*** PAGE TEXT ***

Leveraging multiple data streams is essential to inform your risk program and enable accurate HCC coding.

How to Improve HCC Coding Accuracy and Efficiency

The good news is that accuracy and efficiency in HCC coding documentation is very possible and it doesn’t have to be a time-consuming and tedious process for your coding team. This is especially true if you are leveraging sophisticated data analytics to enable higher productivity and accuracy for coding practices to avoid major compliance and revenue shortfalls. Having tools and capabilities that will provide accurate data is a good start, but don’t stop there. Three great ways to improve HCC coding documentation accuracy and efficiency are:

  1. Ensure Audit Preparedness – CMS’ estimation that the Risk Adjustment Validation audit program could collect nearly $1 billion in improper MA payments next year suggests that plans aren’t able to capture data to understand member populations. One of an organization’s biggest priorities should be arming its risk adjustment accuracy program with capabilities to ensure it is equipped with a complete member risk profile to help inform care needs and improve health outcomes, which in turn decreases risk exposure. A risk adjustment accuracy program built for success includes access to automated analytics tools that provide coders with documented clinical evidence of accurate coding between the patient record and claim codes. These tools help significantly reduce the reconciliation process and mitigate risk exposure.

*** End of PAGE TEXT ***

**AIM OF THE EXERCISE**
From the text on HCC coding, reproduce word for word the stretch from "1. Ensure Audit" through "mitigate risk exposure.". The items after this point are separate material, unrelated to the text on HCC coding.

*** DATA EXCERPTS ***

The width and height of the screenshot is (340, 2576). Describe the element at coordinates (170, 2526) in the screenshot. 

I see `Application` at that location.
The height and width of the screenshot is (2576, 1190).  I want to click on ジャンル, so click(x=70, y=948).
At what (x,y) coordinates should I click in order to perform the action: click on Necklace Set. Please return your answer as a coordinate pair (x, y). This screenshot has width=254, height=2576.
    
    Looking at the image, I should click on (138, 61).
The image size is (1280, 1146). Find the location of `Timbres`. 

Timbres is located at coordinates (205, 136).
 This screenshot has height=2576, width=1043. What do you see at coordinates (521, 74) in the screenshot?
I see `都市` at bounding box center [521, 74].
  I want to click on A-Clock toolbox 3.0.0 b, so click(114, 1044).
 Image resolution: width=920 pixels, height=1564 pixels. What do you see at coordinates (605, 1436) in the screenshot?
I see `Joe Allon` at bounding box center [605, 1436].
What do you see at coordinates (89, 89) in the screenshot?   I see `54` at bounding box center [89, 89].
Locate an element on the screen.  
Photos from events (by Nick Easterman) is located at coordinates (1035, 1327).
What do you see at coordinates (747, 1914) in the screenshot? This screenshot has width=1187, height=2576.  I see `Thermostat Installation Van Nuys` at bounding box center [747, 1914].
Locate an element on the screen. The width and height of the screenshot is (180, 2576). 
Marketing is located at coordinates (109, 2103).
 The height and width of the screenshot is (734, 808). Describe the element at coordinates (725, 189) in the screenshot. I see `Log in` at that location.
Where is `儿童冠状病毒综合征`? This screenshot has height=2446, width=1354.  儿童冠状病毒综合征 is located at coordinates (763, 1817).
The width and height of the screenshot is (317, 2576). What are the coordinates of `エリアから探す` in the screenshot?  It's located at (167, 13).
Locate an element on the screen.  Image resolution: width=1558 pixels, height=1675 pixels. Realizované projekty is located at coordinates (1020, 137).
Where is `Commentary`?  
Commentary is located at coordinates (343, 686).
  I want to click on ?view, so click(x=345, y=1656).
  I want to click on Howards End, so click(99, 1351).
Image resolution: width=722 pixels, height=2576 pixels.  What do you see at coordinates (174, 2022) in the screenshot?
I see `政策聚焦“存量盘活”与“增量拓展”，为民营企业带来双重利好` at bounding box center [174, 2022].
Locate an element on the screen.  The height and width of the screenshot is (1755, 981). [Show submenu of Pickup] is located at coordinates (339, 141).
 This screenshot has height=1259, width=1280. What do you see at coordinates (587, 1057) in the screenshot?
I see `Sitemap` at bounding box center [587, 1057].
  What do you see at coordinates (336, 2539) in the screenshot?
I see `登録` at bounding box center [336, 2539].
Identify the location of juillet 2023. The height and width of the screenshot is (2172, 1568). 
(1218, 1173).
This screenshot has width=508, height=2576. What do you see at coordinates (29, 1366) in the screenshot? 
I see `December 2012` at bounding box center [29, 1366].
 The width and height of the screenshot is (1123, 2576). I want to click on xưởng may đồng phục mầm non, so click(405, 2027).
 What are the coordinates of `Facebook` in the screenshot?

*** End of DATA EXCERPTS ***

**TASK RESULT**
1. Ensure Audit Preparedness – CMS’ estimation that the Risk Adjustment Validation audit program could collect nearly $1 billion in improper MA payments next year suggests that plans aren’t able to capture data to understand member populations. One of an organization’s biggest priorities should be arming its risk adjustment accuracy program with capabilities to ensure it is equipped with a complete member risk profile to help inform care needs and improve health outcomes, which in turn decreases risk exposure. A risk adjustment accuracy program built for success includes access to automated analytics tools that provide coders with documented clinical evidence of accurate coding between the patient record and claim codes. These tools help significantly reduce the reconciliation process and mitigate risk exposure.